At least 22 people died and more than 100 were wounded when Ethiopian security forces fired into crowds on a third day of unrest over last month's disputed elections, medics and witnesses said today.
Ethiopian authorities said police and troops opened fire on stone-throwing crowds who were looting shops, robbing banks, attacking police and trying to free detainees in custody.
The government blamed the main opposition Coalition for Unity and Democracy (CUD) for inciting the worst violence seen in Addis Ababa in four years.
"The government regrets very much," the loss of life, Information Minister Bereket Simon said. "CUD, which is the perpetrator of the violence, will have to take responsibility."
The CUD said the protests were spontaneous actions from the people which it had not orchestrated.
The shootings followed two days of student protests and weeks of rising tensions over preliminary results from the May 15th parliamentary elections, which the CUD says were rigged by Prime Minister Meles Zenawi's ruling party, the Ethiopian People's Revolutionary Democratic Front (EPRDF).
One witness said police opened fire as he stepped from his house into the street with his brother, who was hit and injured.
"The EPRDF is killing us because we didn't vote for them," the witness, a man who only gave his name as Teopros, claimed.

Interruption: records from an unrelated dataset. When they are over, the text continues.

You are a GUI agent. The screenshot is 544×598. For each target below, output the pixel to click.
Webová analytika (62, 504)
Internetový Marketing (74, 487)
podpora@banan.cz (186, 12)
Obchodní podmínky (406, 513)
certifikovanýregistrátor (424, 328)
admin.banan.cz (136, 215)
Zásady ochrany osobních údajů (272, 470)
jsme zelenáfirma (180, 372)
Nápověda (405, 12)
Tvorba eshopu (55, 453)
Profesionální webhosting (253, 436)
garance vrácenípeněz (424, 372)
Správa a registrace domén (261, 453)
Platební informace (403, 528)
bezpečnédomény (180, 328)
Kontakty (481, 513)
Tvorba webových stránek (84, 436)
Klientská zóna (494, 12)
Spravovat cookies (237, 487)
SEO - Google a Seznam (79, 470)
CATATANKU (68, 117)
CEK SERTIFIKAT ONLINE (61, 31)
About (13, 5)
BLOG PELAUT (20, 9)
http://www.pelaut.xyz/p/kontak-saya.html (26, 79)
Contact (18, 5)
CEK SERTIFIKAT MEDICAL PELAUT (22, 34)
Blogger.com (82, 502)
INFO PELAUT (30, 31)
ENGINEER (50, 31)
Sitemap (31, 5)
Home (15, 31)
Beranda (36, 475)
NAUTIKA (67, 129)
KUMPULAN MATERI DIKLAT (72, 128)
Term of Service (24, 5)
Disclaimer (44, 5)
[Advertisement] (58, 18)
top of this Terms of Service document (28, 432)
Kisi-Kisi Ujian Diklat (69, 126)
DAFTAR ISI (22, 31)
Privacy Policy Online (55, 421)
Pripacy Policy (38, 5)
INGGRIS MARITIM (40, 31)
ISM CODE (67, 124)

Today’s killings were the worst in Addis Ababa since police and security guards killed 41 people during April 2001 riots that followed a wave of student protests.
At hospitals in the city, hundreds of relatives wept and wailed in packed wards where blood spattered on the floor from the wounded and dead brought in a steady stream by ambulances.
Medics at three hospitals said they had a total of 22 people killed by gunshot wounds.
The violence followed two days of protests in which one person was killed and hundreds arrested.
During the clashes, gunfire could be heard across the tense capital, where most shops, with the exception of bars and pharmacies, were closed.